- Born: 28 May 1969
- Died: c. 6 April 1988 (aged 18)
- Body discovered: Ballypatrick Forest, near Ballycastle, County Antrim, Northern Ireland

= Killing of Inga Maria Hauser =

1988 unsolved killing in Northern Ireland

On 6 April 1988, Inga Maria Hauser, an 18‑year‑old German backpacker, travelled from Inverness to Stranraer and boarded the evening ferry to Larne. She disappeared after the crossing, and her body was found two weeks later in a secluded part of Ballypatrick Forest, near Ballycastle, County Antrim, Northern Ireland.

The investigation recovered a male DNA profile that has never been identified, and extensive enquiries over many years included arrests, interviews and a large DNA screening, but no charges were brought. A memorial was later placed at the site where her body was found, and her killing was featured in the 2022 BBC Northern Ireland series Murder in the Badlands. An inquest was announced in 2024.

== Background ==
Inga Maria Hauser was born on 28 May 1969 in Munich, Germany, the younger daughter of Josef and Almut Hauser. She had an elder sister, Friederike. Before her death, Hauser had travelled through England and Scotland. Her journey included visits to London, Bath, Liverpool and Preston, before she continued north to Inverness and Glasgow and then travelled on to Stranraer. Her diary records that she planned to go to Dublin after arriving in Larne, County Antrim, Northern Ireland, and then travel on to Wales to visit a friend. She had been sending postcards home during her trip.
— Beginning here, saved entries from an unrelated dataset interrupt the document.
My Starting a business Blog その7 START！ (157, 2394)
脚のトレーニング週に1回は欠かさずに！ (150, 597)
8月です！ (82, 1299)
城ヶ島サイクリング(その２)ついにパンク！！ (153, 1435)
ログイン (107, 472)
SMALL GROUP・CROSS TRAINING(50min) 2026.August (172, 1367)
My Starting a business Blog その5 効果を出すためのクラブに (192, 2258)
== Disappearance and discovery ==
On 6 April 1988, Hauser boarded the 7 pm Galloway Princess ferry from Stranraer to Larne. She was last seen during the crossing. Her final diary entry, written during the journey, included the lines "Wonder where I stay tonight" and "Need more money." She was wearing baseball boots, a long flowing skirt, a jacket that may have been denim, and carried a large blue rucksack. A smaller bag was attached to the top of the rucksack, marked with a distinctive United States Air Force badge. Hauser's family became concerned when no further postcards arrived, and her friend in Wales later reported that she had not appeared for her planned visit. On 20 April, her body was found face down and partially clothed by a farmer on in a secluded part of Ballypatrick Forest near Ballycastle. She died from a brain haemorrhage resulting from severe head and neck injuries.

== Investigation ==
A male DNA profile was recovered from the crime scene but has never been identified, and police also sought to trace several women after a female profile from Hauser's body matched entries on the UK genetic database. One of the UK's largest DNA screenings, involving about 2,000 samples, was also carried out but did not produce a definitive match. A man living east of Ballymoney was reported to have had facial scratches soon after the killing, prompting local concern about possible involvement.
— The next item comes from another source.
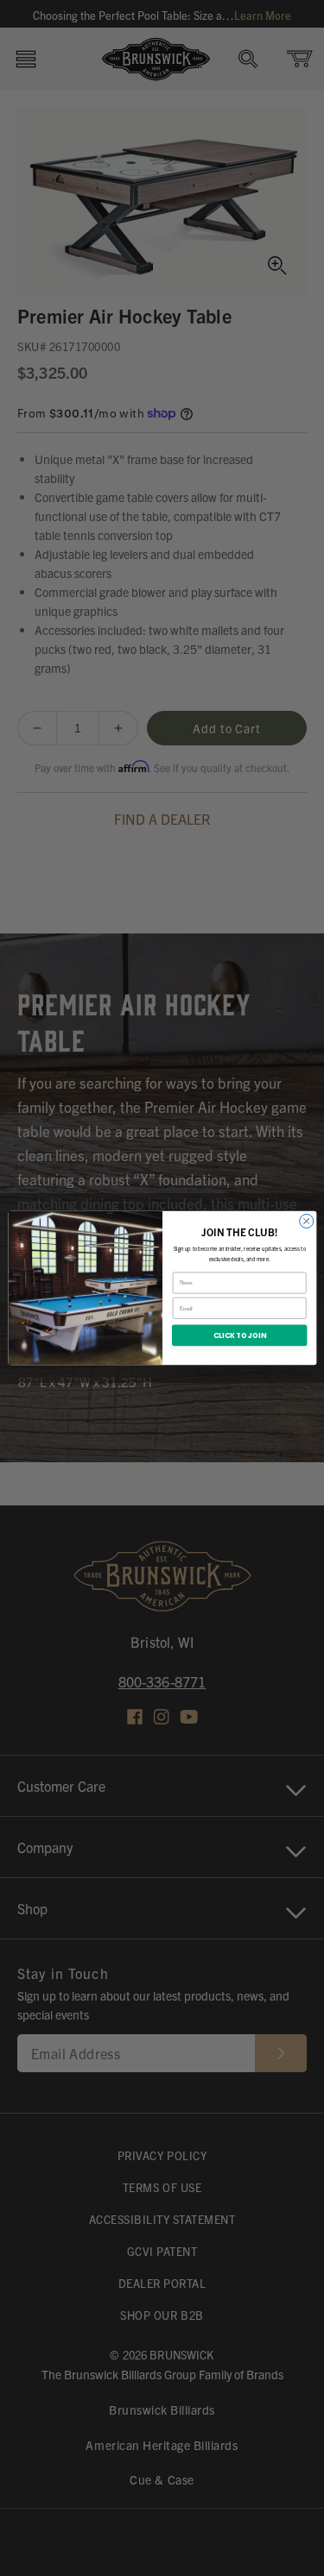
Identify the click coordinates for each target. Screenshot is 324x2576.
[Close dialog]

In May 2018, two men were arrested in Loughguile on suspicion of murder, and later released on bail. One of the men was later changed to unconditional bail in December 2018. In the same year, detectives said they believed a number of people may have been involved in the killing or in efforts to conceal it. A 60‑year‑old man, who had been one of those arrested in 2018, was questioned again in February 2019, while a 57‑year‑old woman was investigated for allegedly withholding information. Police sent a file on both suspects to the Public Prosecution Service in June 2019, and in July 2020 the PPS said the evidence "did not provide a reasonable prospect of conviction for any offence". In March 2026, two people came forward with information.

== Aftermath ==
Hauser's father died from cancer in 2006. A memorial stone was unveiled at Ballypatrick forest in April 2018. Her mother died in 2019 after a long illness. In 2022, Hauser's killing was featured in the BBC Northern Ireland series Murder in the Badlands, and was later streamed on Netflix. Singer Keeley Moss has written a number of songs about Hauser and runs a blog about her.

== Inquest ==
In November 2024, an inquest into Hauser's killing was confirmed. In January 2025, a court hearing was told that an inquest into Hauser's death seemed to have been opened in September 1990. Coroner Joe McCrisken said it appeared to have ended without taking evidence or issuing a verdict, stating that the papers "simply can't be found". In May 2026, a pre‑inquest review hearing was told that two people previously interviewed in the case would be asked whether they wished to take part in the inquest.